### EXERCISE DIRECTIONS
Write out the following rows word for word, leaving out the pictures.
+++ ROWS +++
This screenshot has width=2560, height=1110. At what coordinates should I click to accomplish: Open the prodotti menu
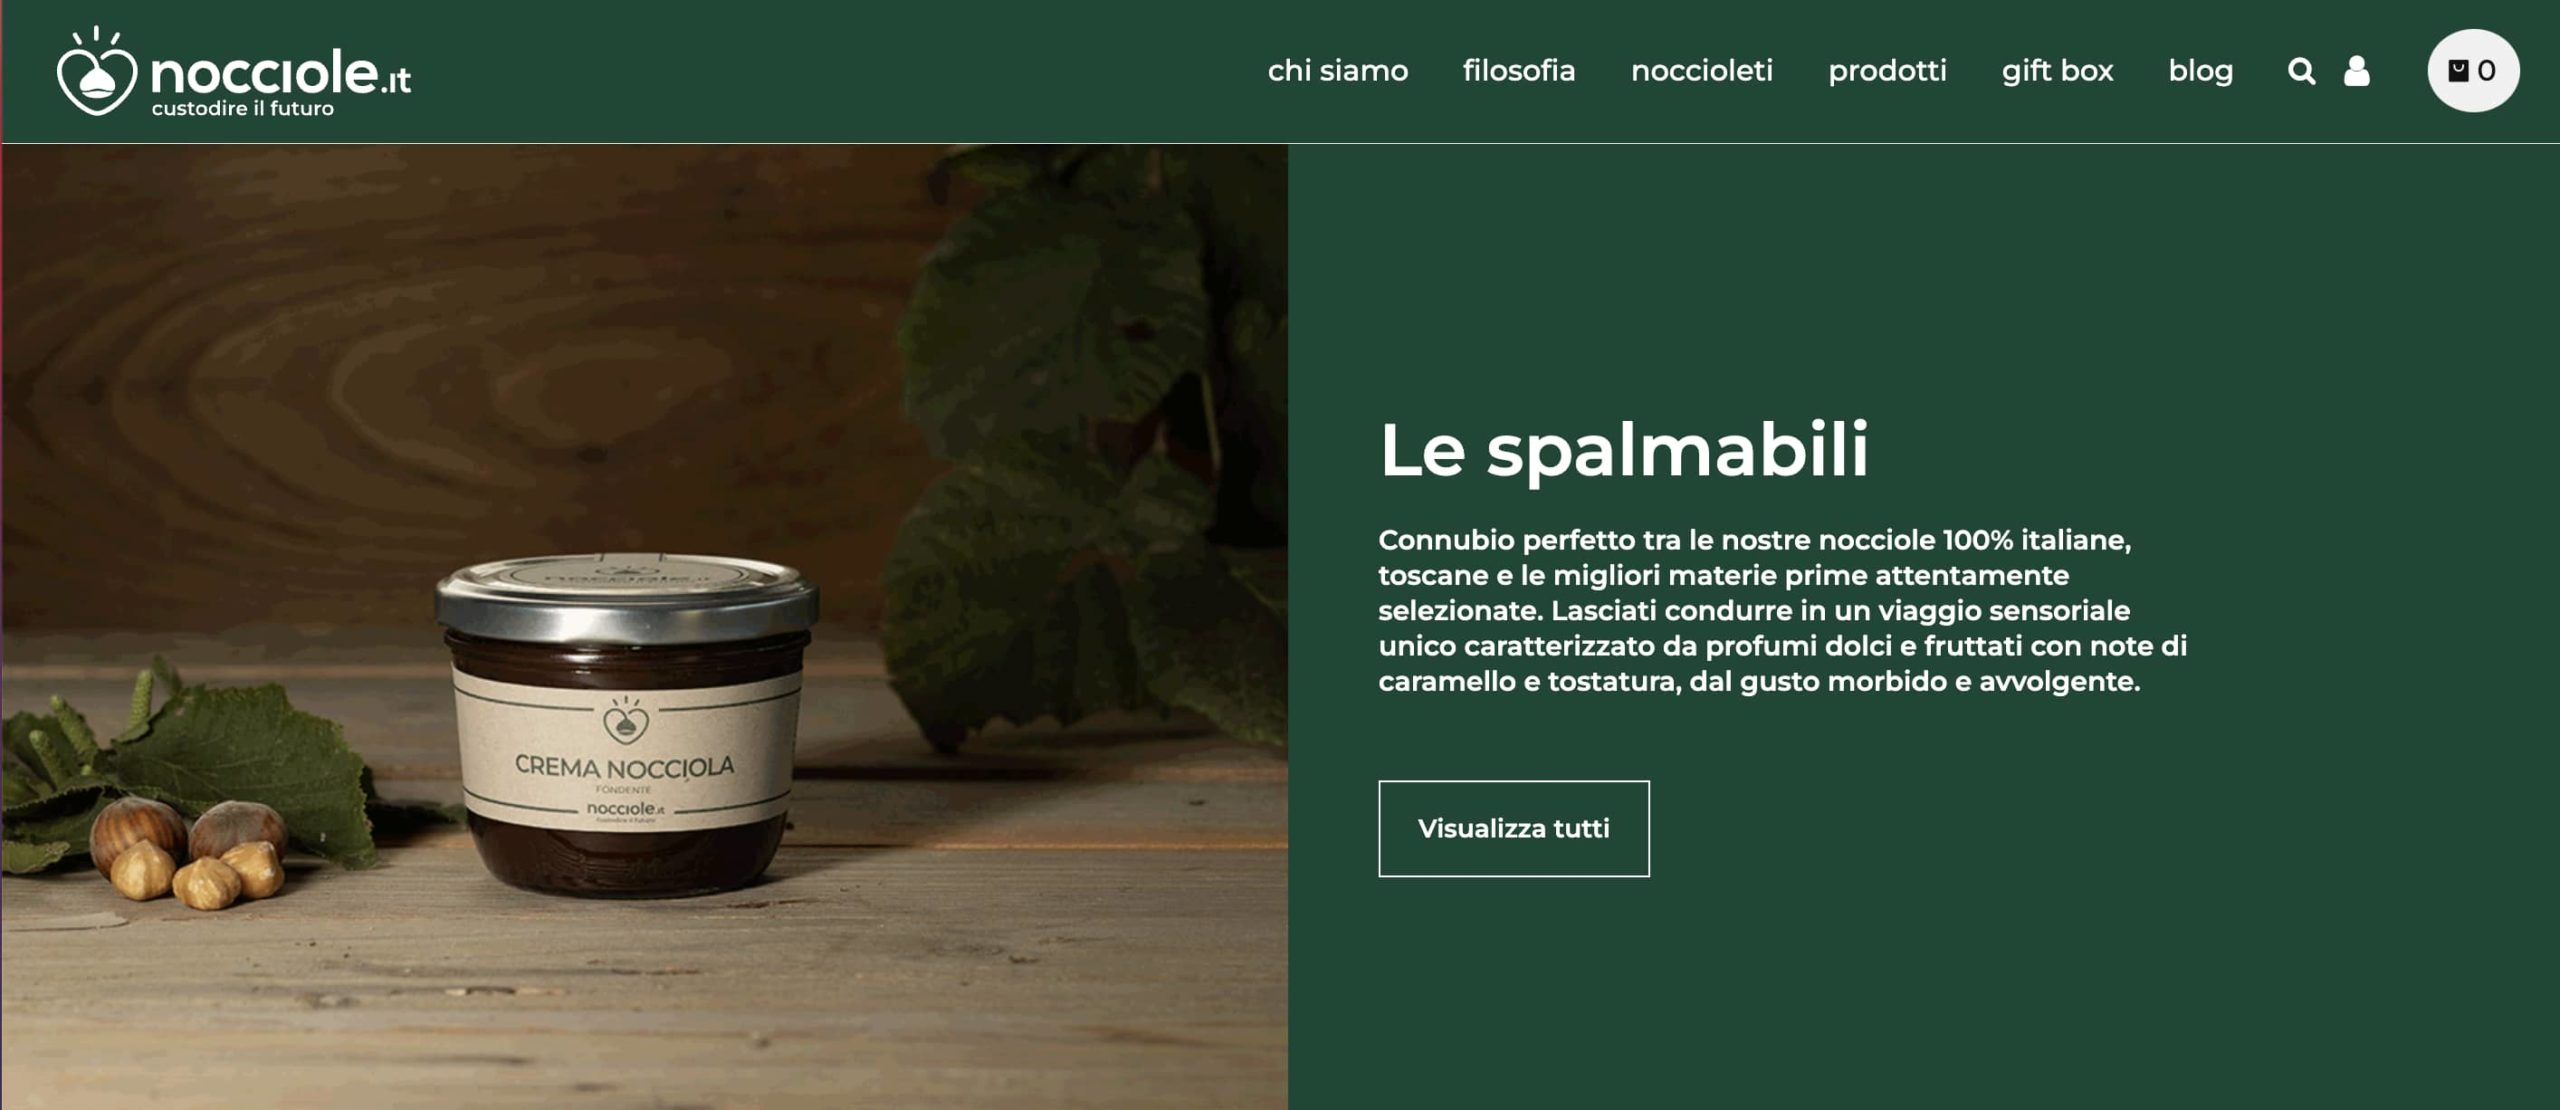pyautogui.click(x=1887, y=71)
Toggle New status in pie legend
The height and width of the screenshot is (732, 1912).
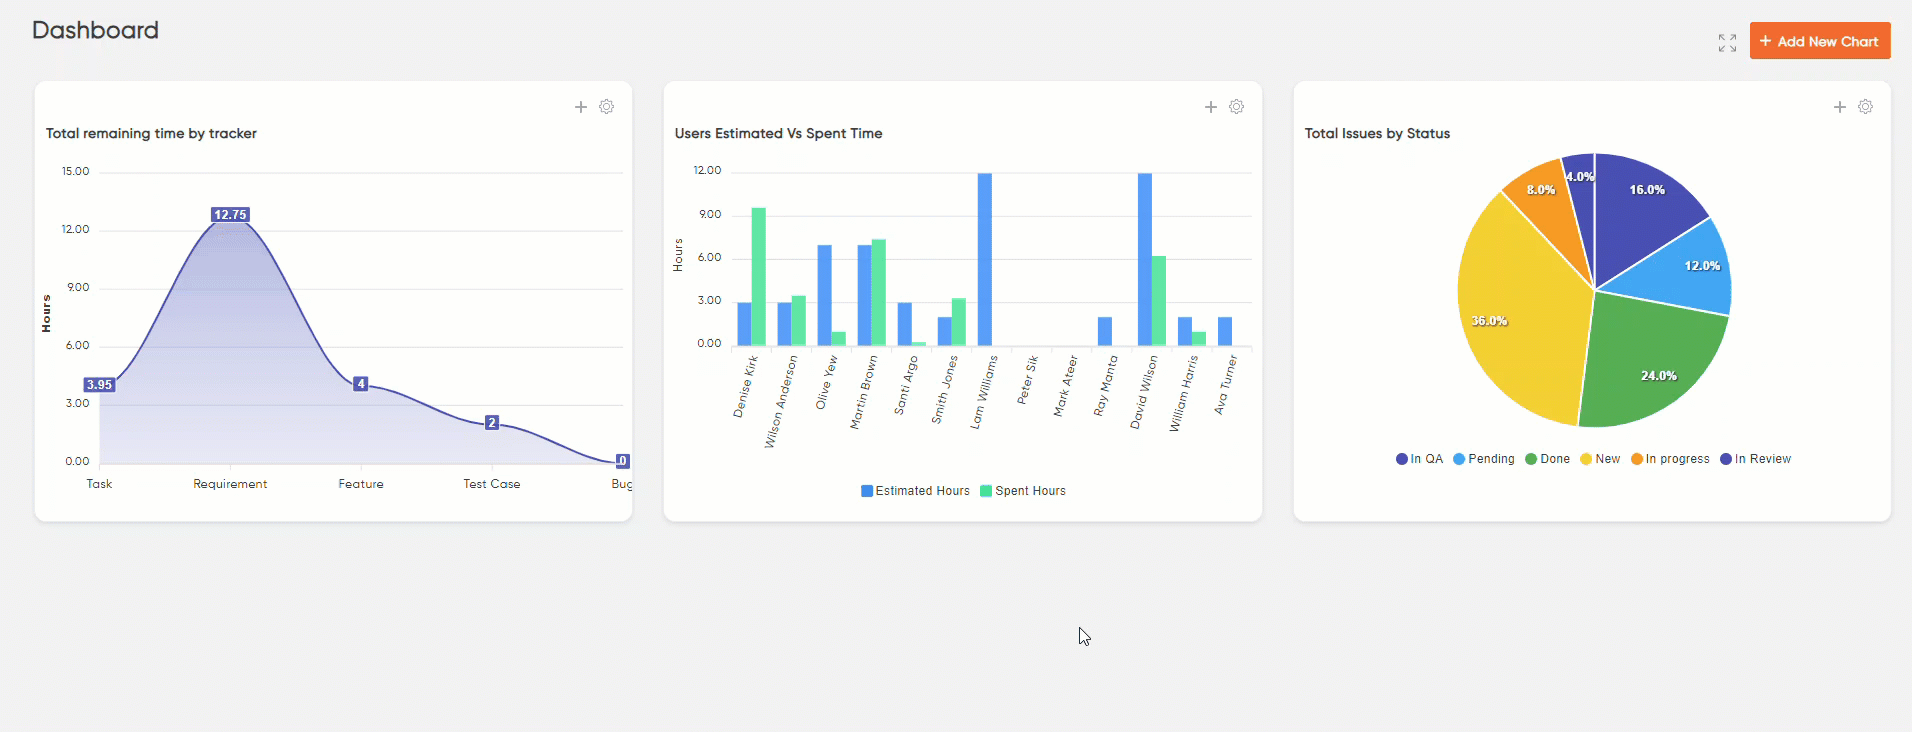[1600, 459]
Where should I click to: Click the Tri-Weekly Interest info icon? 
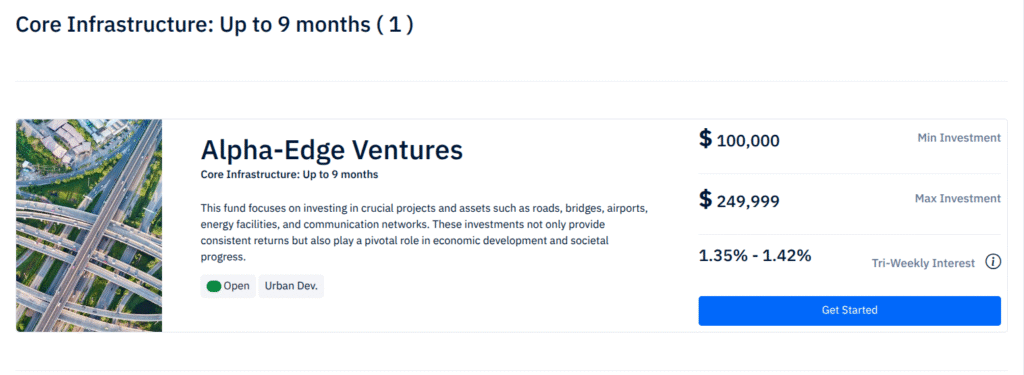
+++
### REPLY TO THE TASK
This screenshot has width=2560, height=1110. At what coordinates should I click to accomplish: Open the prodotti menu
pyautogui.click(x=1887, y=71)
Toggle New status in pie legend
The height and width of the screenshot is (732, 1912).
[1600, 459]
Where should I click to: Click the Tri-Weekly Interest info icon? 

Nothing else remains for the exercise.